Bizimki de hastalıktan yeni kalkılmış bir sabahta başladı. Uzunca bir yol vardı önümüzde yürümeye niyetlenilmiş. Bilmiyordu kimse o günün bize uzun bir hikaye getireceğini. Bilmiyorduk hayallerin başlangıcının o günde saklı olduğunu...
Her hikayenin beklenmedik bir anda geliştiği anlar vardır, bizimki de böyle bir günde gelişti. O zaman tutuldu yürekler, O zaman duaya kalktı eller. İnanılan her şey bir bir gerçekleşiyordu. Hayaller yaşanıyordu teker teker... Hayaller gerçekleştikçe daha çok hayal kuruldu. Dualar gerçekleştikçe daha çok dua edildi. Yaşandıkça günler anı, anılar hatıra dolu zamanlar oluyordu...
"Dur!" dedi sonra birden biri "Bu kadar hızlı ilerleme hayatta. Bu kadar kaptırma kendini. Senin duaların kabul olduğu için yaşanmıyor bütün bunlar, senin hayallerin olduğu içinde..."

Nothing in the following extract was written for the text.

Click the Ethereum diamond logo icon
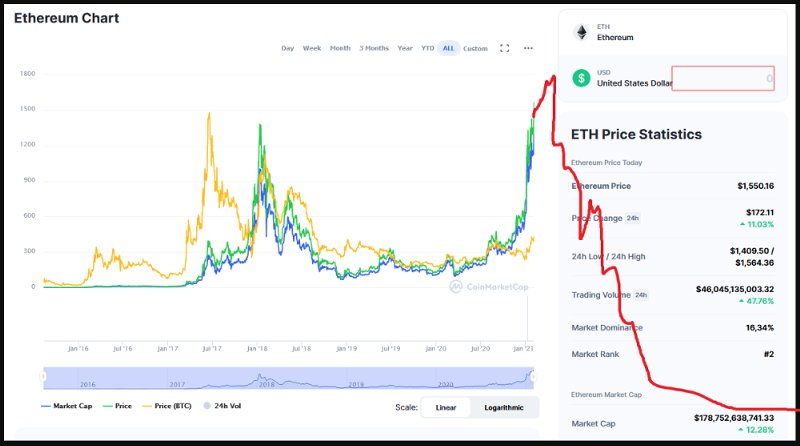The height and width of the screenshot is (446, 800). tap(580, 32)
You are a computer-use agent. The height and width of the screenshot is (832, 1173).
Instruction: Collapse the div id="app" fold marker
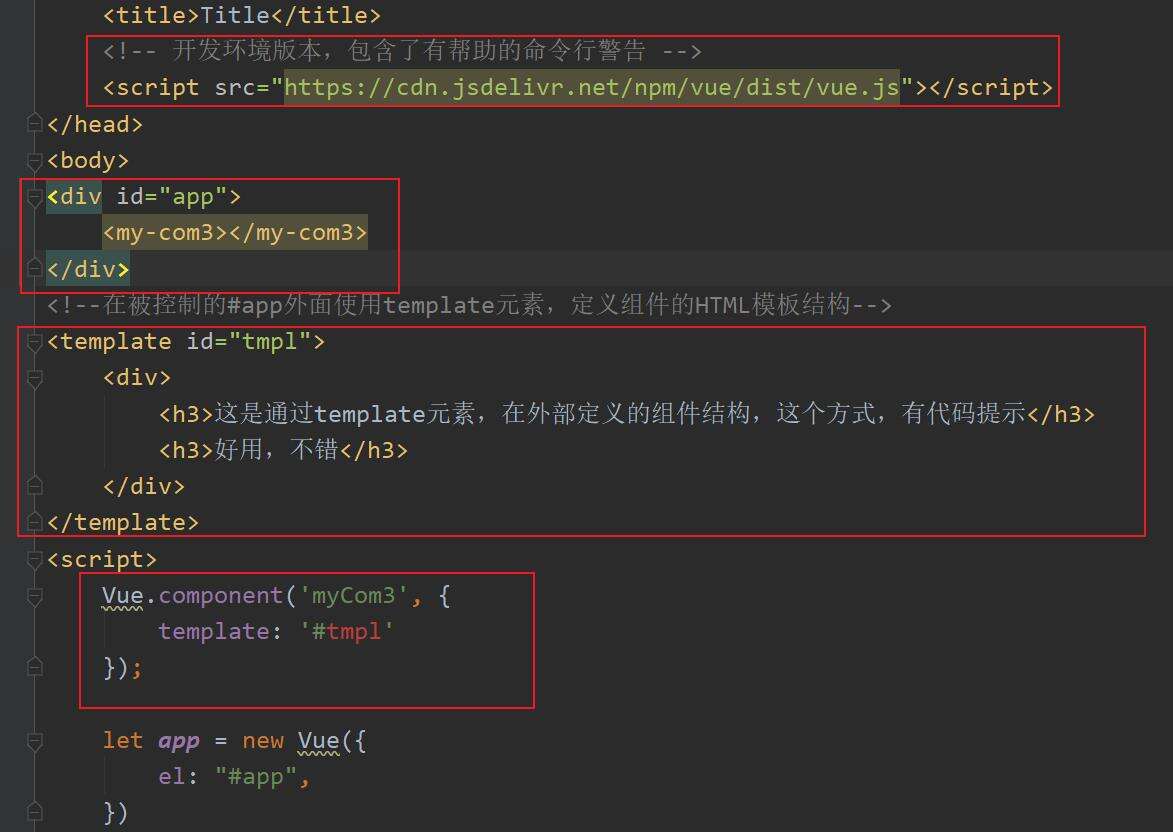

Birden yıkıldı bütün dünya. Ortalık kan çanağına dönmüş gözyaşlarına bulandı, kimse görmeden. Ortalık sessiz çığlıklarla doldu, ortalık hayal kırıklıklarıyla doldu. Basanın ayağını acıttı sonra. Önce acıya dayanarak basarım ve yeni hayaller kurarım sanıldı ama olmadı. Her hayal kırıklığı gülen gözlerden daha çok yaktı gönlü. Her hayal kırıklığı gamzeli gülüşlerden daha çok incitti yüreği...
Her hikayenin başlama, gelişme ve bitme zamanı vardı. Biz bu hikayenin neresindeyiz şimdi, kestiremiyorum... Ama hayal kırıklıkları ruhuma derin kesikler atıyor, yağan yağmurla birlikte...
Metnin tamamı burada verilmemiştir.